▶ _How to complete this task_
Your copy must start with the line containing "Screen dimensions: 720x525" and end with the last line of the entries, matching them exactly and leaving out every picture.

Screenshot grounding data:
☆ ☆ ☆

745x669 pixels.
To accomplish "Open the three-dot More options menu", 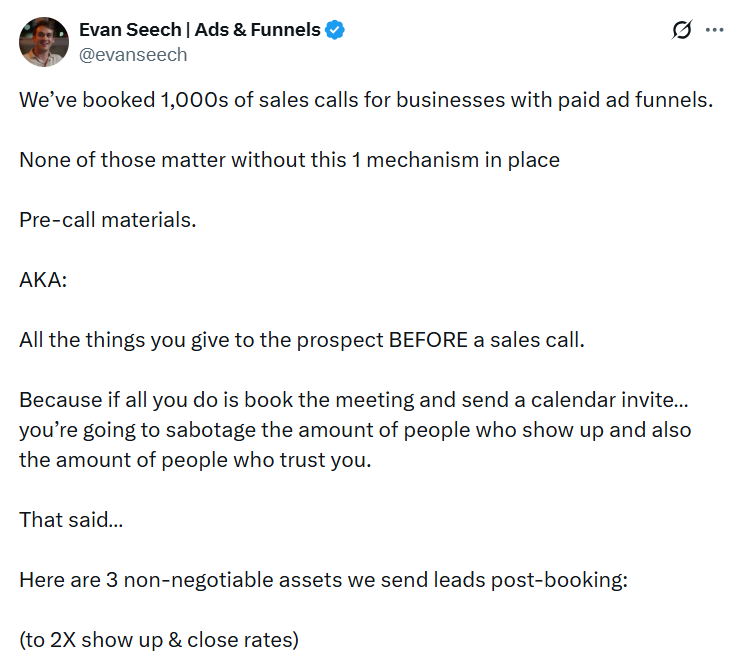I will (714, 30).
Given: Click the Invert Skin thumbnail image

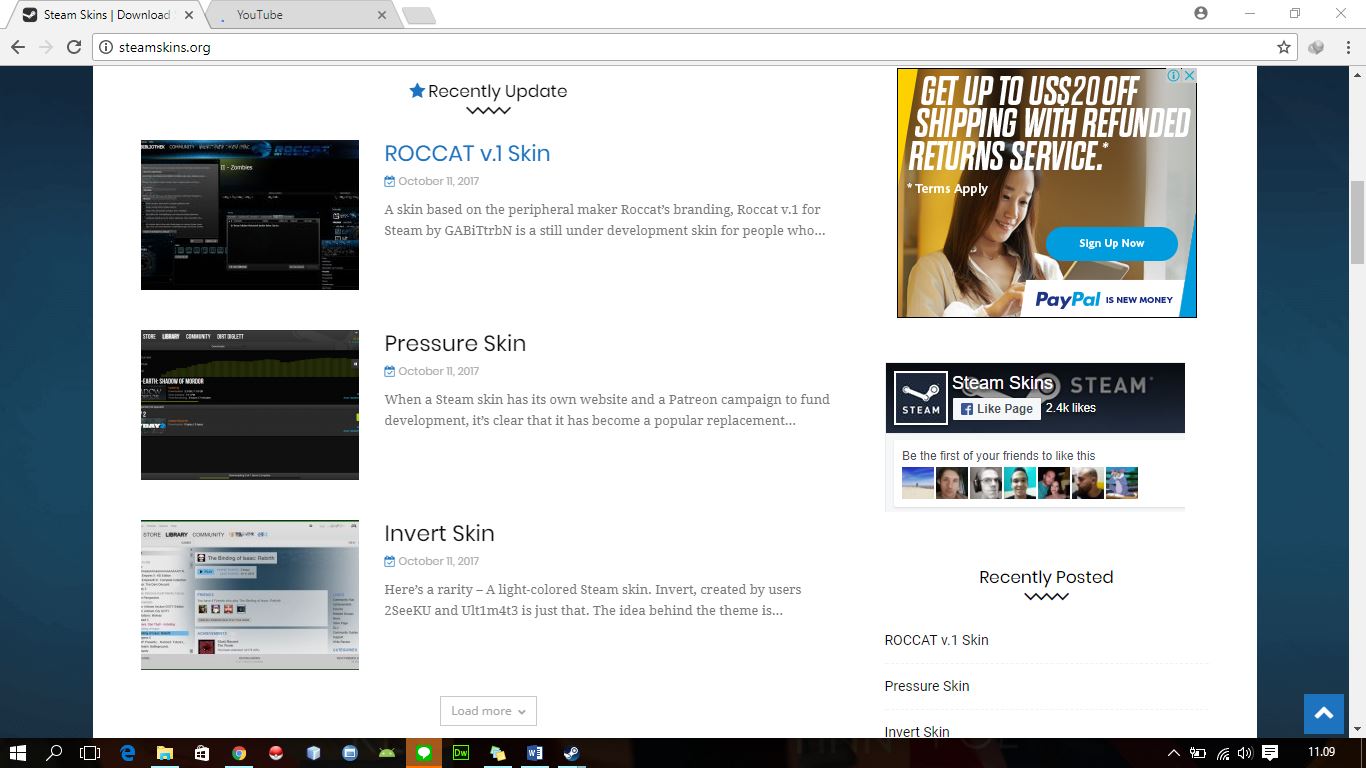Looking at the screenshot, I should click(x=250, y=594).

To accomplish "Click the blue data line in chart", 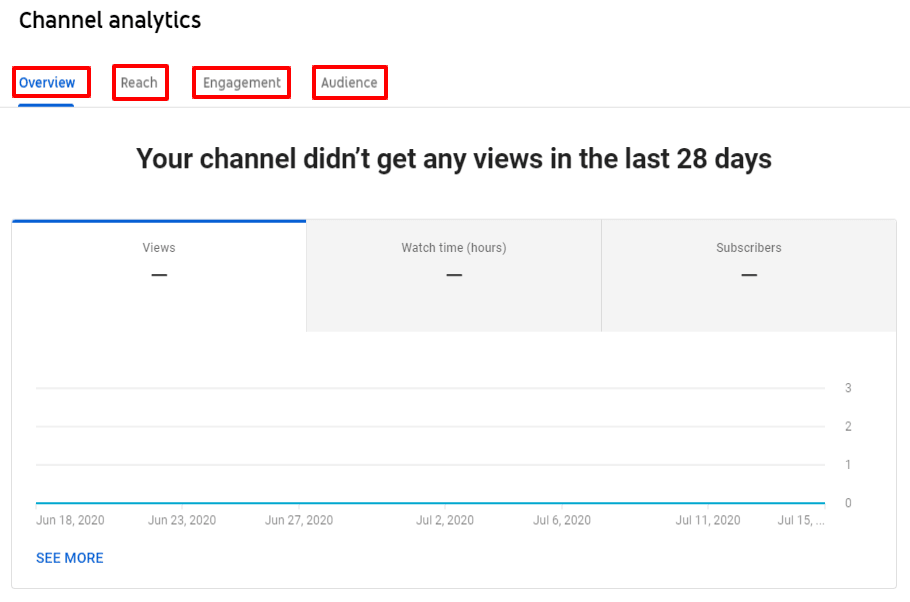I will [430, 503].
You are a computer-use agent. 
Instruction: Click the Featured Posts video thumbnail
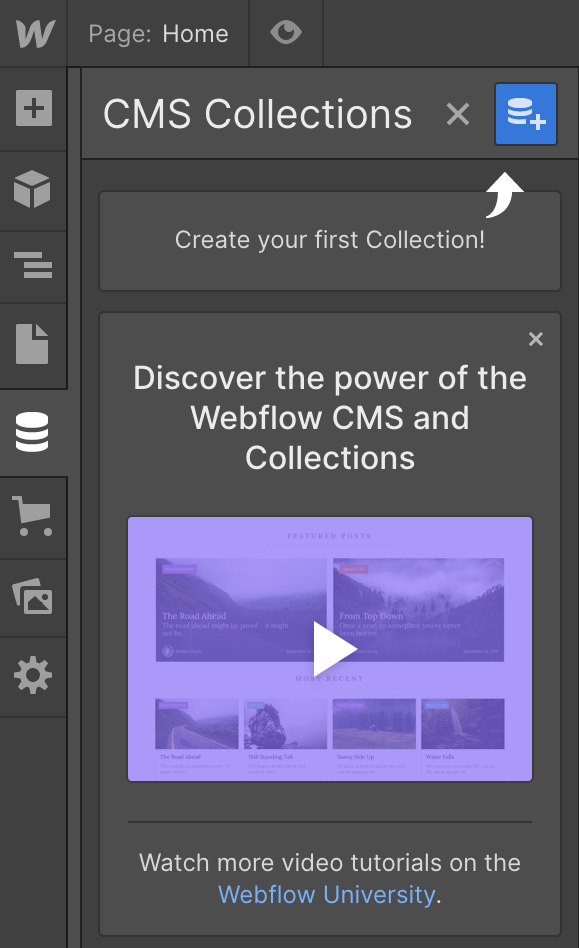point(330,648)
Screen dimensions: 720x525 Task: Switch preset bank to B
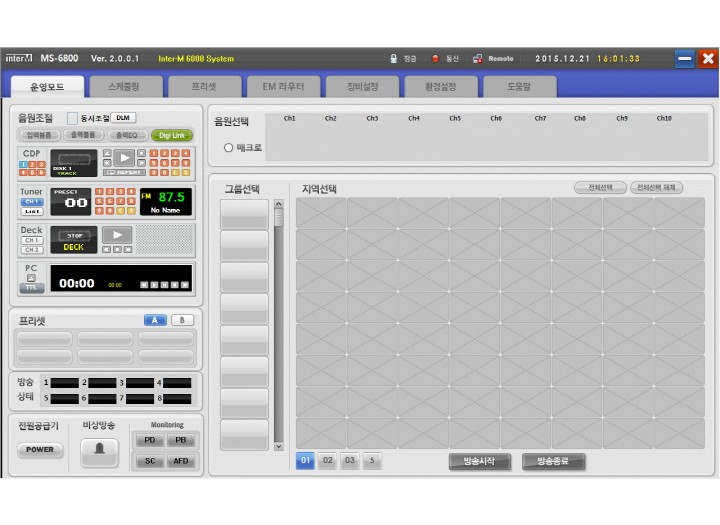tap(182, 320)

☆ ☆ ☆

▶ _Answer for this exercise_
Screen dimensions: 720x525 Task: Switch preset bank to B
tap(182, 320)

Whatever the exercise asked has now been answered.